[Dataset entries]
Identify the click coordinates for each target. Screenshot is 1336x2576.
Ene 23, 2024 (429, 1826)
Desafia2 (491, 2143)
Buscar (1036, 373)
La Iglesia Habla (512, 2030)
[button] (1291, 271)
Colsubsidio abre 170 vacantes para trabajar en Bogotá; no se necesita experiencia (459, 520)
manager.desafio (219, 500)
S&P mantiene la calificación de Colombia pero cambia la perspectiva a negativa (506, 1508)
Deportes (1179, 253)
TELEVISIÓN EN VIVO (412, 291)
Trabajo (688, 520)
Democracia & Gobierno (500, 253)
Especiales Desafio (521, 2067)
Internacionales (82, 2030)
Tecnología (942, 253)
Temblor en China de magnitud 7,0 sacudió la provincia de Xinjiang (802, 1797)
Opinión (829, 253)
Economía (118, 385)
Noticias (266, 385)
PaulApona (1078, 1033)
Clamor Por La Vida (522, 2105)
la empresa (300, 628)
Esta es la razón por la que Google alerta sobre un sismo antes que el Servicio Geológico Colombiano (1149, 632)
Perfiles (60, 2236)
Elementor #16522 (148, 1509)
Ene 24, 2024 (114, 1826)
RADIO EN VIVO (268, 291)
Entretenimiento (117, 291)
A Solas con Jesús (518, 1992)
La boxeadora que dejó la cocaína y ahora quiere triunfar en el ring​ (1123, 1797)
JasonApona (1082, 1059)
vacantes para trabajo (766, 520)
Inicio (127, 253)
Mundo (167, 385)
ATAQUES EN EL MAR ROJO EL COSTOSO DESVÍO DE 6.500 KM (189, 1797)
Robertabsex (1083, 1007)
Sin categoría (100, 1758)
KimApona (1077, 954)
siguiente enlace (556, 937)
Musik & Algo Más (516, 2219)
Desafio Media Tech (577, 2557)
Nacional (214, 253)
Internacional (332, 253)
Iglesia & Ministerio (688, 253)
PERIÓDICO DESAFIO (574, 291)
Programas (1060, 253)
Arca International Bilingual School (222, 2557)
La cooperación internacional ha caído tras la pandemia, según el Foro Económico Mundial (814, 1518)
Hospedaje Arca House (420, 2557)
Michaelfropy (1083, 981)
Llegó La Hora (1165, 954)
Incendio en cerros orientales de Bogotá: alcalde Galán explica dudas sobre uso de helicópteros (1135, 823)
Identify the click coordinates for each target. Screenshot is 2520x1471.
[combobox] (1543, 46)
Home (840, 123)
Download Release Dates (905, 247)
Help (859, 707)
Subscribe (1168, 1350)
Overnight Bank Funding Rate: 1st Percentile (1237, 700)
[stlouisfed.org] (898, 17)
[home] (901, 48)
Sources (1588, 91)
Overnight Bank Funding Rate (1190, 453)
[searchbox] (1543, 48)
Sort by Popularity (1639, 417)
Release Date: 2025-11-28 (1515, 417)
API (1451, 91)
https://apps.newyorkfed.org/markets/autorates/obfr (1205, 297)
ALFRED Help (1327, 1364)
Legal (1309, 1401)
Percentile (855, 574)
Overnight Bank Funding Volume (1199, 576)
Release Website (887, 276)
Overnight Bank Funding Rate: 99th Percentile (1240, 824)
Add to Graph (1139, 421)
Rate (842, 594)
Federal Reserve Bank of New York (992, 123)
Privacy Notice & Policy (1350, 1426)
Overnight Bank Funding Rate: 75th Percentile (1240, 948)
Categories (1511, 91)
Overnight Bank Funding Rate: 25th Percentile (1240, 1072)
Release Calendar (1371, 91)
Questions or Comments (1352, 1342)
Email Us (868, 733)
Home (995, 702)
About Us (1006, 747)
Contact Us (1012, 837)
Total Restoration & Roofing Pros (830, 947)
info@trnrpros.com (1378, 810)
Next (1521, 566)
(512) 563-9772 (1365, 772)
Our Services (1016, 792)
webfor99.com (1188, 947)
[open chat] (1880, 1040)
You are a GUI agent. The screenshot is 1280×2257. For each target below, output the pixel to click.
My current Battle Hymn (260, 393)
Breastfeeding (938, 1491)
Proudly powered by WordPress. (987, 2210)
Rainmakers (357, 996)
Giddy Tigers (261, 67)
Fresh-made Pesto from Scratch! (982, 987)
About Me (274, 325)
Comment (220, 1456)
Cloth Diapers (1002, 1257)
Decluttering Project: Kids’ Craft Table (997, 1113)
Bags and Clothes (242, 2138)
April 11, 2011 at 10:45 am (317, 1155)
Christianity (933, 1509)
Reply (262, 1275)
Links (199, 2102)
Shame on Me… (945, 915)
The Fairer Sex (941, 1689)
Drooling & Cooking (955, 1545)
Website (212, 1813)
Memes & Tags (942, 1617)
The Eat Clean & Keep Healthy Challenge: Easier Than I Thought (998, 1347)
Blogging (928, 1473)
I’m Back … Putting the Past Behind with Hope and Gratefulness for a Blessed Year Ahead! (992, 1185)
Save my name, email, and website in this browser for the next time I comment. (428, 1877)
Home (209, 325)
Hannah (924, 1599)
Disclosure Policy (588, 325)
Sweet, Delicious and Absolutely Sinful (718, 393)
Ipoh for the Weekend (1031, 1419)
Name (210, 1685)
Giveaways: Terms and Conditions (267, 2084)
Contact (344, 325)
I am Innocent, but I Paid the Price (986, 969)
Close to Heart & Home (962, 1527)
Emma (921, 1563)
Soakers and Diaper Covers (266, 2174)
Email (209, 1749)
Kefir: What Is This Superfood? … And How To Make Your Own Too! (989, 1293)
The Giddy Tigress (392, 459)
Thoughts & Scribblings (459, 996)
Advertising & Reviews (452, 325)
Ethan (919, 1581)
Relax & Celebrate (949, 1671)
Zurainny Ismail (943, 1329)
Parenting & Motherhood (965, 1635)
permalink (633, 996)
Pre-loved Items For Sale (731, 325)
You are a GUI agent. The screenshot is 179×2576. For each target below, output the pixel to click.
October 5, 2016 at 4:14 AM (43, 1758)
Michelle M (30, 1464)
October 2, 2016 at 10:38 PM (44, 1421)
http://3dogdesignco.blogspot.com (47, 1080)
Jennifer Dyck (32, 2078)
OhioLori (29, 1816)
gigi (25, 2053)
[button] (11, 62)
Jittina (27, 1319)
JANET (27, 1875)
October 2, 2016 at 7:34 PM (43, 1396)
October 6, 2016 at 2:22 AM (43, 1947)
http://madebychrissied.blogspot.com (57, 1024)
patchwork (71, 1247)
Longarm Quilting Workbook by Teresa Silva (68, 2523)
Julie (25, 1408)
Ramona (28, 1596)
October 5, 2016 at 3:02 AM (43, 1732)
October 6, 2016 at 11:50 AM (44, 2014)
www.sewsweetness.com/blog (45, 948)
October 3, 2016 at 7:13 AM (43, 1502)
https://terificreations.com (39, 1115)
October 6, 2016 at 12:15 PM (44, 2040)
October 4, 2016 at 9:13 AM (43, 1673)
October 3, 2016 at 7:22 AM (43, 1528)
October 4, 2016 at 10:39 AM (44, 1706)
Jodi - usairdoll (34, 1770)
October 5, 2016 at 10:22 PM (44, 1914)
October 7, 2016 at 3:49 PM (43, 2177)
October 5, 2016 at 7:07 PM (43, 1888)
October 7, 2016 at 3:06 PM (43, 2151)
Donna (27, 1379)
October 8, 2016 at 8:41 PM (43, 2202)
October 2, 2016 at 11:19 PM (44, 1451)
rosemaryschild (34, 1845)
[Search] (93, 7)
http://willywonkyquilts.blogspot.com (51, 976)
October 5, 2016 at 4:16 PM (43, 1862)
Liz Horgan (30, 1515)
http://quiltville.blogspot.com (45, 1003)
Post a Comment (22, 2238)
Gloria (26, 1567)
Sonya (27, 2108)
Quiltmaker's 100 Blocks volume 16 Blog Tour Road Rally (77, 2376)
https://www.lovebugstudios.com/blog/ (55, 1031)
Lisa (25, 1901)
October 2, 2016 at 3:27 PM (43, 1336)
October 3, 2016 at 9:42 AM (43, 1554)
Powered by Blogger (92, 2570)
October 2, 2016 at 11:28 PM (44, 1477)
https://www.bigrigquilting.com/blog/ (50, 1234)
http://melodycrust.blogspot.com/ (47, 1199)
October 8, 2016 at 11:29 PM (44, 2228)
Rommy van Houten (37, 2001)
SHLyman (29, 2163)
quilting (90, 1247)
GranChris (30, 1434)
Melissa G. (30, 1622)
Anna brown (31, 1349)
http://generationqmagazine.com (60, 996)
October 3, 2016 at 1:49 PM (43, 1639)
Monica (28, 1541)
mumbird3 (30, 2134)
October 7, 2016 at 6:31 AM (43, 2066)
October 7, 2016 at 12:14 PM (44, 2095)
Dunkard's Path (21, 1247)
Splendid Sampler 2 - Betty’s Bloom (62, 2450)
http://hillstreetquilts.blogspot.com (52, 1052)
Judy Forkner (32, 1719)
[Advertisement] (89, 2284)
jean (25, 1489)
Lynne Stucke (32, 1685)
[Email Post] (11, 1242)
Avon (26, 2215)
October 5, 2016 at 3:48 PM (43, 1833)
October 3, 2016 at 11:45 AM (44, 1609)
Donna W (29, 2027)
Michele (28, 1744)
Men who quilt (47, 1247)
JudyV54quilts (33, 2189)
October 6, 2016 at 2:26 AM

**Work instruction:**
Could you please retype the lines from the start of the data through the line with "JasonApona (1082, 1059)", both included, and nothing else?

**Reply to the exercise:**
Identify the click coordinates for each target. Screenshot is 1336x2576.
Ene 23, 2024 (429, 1826)
Desafia2 (491, 2143)
Buscar (1036, 373)
La Iglesia Habla (512, 2030)
[button] (1291, 271)
Colsubsidio abre 170 vacantes para trabajar en Bogotá; no se necesita experiencia (459, 520)
manager.desafio (219, 500)
S&P mantiene la calificación de Colombia pero cambia la perspectiva a negativa (506, 1508)
Deportes (1179, 253)
TELEVISIÓN EN VIVO (412, 291)
Trabajo (688, 520)
Democracia & Gobierno (500, 253)
Especiales Desafio (521, 2067)
Internacionales (82, 2030)
Tecnología (942, 253)
Temblor en China de magnitud 7,0 sacudió la provincia de Xinjiang (802, 1797)
Opinión (829, 253)
Economía (118, 385)
Noticias (266, 385)
PaulApona (1078, 1033)
Clamor Por La Vida (522, 2105)
la empresa (300, 628)
Esta es la razón por la que Google alerta sobre un sismo antes que el Servicio Geológico Colombiano (1149, 632)
Perfiles (60, 2236)
Elementor #16522 (148, 1509)
Ene 24, 2024 (114, 1826)
RADIO EN VIVO (268, 291)
Entretenimiento (117, 291)
A Solas con Jesús (518, 1992)
La boxeadora que dejó la cocaína y ahora quiere triunfar en el ring​ (1123, 1797)
JasonApona (1082, 1059)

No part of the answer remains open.